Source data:
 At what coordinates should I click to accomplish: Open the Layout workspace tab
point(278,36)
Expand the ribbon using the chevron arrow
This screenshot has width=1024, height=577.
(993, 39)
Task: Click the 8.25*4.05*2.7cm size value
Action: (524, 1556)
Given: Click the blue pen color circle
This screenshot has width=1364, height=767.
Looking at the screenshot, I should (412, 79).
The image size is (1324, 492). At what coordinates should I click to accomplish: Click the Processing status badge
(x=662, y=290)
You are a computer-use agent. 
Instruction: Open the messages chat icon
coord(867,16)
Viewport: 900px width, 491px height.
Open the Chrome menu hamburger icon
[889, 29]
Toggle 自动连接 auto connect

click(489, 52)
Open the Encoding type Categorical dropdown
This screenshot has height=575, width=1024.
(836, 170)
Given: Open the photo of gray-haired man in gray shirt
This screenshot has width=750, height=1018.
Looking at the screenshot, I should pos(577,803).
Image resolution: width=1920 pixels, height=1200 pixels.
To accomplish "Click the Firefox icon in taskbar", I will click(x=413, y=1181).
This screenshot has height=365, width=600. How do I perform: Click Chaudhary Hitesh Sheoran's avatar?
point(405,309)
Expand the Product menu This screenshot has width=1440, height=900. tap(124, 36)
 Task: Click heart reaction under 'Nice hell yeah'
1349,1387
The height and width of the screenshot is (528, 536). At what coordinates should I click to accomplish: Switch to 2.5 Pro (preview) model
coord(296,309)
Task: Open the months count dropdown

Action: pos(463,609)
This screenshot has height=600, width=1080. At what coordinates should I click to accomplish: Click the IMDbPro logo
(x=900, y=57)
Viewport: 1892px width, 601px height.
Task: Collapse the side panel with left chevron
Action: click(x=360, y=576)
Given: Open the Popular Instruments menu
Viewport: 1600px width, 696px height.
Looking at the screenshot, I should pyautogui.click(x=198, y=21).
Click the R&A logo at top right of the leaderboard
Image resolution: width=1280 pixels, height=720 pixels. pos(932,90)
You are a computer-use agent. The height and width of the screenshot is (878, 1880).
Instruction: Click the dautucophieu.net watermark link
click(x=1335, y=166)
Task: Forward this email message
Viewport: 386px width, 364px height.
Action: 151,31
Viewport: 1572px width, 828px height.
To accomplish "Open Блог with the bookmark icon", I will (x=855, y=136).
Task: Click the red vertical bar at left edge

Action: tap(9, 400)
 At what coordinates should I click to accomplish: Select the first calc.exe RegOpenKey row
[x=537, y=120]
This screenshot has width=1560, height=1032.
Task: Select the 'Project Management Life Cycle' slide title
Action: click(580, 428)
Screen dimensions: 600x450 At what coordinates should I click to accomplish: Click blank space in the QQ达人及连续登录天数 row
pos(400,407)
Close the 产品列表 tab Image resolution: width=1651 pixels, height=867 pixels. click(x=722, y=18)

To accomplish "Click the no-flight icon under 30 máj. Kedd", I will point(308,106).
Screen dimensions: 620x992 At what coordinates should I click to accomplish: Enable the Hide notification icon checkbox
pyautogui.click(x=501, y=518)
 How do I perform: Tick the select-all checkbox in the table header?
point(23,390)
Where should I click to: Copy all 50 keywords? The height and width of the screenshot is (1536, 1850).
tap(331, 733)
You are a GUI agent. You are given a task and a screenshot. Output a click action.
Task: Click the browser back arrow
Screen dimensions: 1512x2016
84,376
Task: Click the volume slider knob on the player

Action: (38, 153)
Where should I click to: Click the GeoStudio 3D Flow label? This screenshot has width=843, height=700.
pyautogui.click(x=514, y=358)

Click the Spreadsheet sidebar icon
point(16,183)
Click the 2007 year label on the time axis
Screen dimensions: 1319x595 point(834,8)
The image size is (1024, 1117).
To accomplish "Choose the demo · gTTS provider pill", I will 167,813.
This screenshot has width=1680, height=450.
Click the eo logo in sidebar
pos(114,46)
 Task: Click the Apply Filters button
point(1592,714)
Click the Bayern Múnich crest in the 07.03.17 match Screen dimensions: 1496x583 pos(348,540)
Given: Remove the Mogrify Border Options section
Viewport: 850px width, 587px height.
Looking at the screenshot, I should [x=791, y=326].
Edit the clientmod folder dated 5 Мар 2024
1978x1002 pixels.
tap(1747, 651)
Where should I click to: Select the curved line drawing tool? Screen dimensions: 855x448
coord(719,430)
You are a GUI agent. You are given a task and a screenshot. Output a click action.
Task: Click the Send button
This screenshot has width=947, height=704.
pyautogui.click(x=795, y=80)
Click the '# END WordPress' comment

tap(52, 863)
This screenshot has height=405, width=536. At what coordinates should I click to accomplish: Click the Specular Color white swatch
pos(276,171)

**AIM OF THE EXERCISE**
Copy each line of the records above that carries the word "computer".

**TASK RESULT**
You are a computer-use agent. 
You are a computer-use agent. The height and width of the screenshot is (878, 1880).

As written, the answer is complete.